July 1, 2010
Thursday, 9:30 p.m.
Letter #142: More Living Water Needed
Greetings! Thank you for praying for me! For starters, my ankle is feeling much better, praise God! My sweet future sister-in-law, Sandi Weldon (Boudreau!) counselled me to wait several weeks before attempting any strenuous activity. Since she is smarter than me and actually trained in this type of stuff, I decided to listen. In fact, because I knew if I went outside, I’d end up playing basketball, I didn’t even set foot outdoors for four weeks! (Have you ever stayed COMPLETELY indoors for an entire month? I welcome all challengers). 🙂
Well, today I decided to give it a try and strapped my feet into my hi top basketball shoes, laces tight and Velcro straps snug. If I so much as slipped, I knew I’d break my leg before my ankle ever gave way, I had those shoes so tight. I walked out to yard like C-3PO from Star Wars and warmed up. Gratefully, I wasn’t missing any of my basketball shots, so I got picked and got to play two games of basketball … and I feel much better! I’ll still be careful …

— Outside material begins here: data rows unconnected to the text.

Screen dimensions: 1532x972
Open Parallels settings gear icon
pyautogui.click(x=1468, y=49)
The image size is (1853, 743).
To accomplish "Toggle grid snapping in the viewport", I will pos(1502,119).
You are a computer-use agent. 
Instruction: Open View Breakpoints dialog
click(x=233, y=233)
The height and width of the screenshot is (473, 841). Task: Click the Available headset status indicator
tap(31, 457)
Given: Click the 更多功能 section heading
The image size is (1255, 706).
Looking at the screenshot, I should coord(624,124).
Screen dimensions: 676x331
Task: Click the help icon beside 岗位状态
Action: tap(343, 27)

Monsoon season hit Florence Correctional Center this afternoon. Weird that the rain outside lasted maybe 15 minutes, but it hasn’t stopped raining in our pod several hours later. Serious flooding took place in many cells, but not serious enough to allow us to go swimming (a non-prison activity: banned years ago after several mysterious “accidental drownings”).
Gratefully, my cell stayed dry, but I took the opportunity to help get water out of others’ cells with towels and mops. We found out this apparently happens every time it rains, and it has for years. Exciting! My little garbage can is serving as a waterfall-catcher for now (it filled in half an hour on one of the slower leaks). I had fun, pretending it was a field trip to a water park. Except without the sunburn, wave pool, or modesty issues.
Recently, I’ve been experiencing something strange in my walk with God. I couldn’t figure it out, which is why it has been over a week since I last wrote a Dear Family letter—a first for me in over two years. I started one last week, but it just didn’t seem right. I felt that I was slipping back into my old pattern of faking my relationship with God: “wearing the wedding ring” in public, but not on real close speaking terms with Him, my Bridegroom. This behavior was common for me prior to prison. I’d show up at any church activity, put on my charming personality then skate by seeming to be on fire for God. Gratefully, there’s not a lot of “competition” in church, and I seemed to be doing great no matter where I went.
Prison is even easier. No one could ever guess if I’m not really feeling “on fire” for God or not. So, it was to be just between God and me to figure it all out.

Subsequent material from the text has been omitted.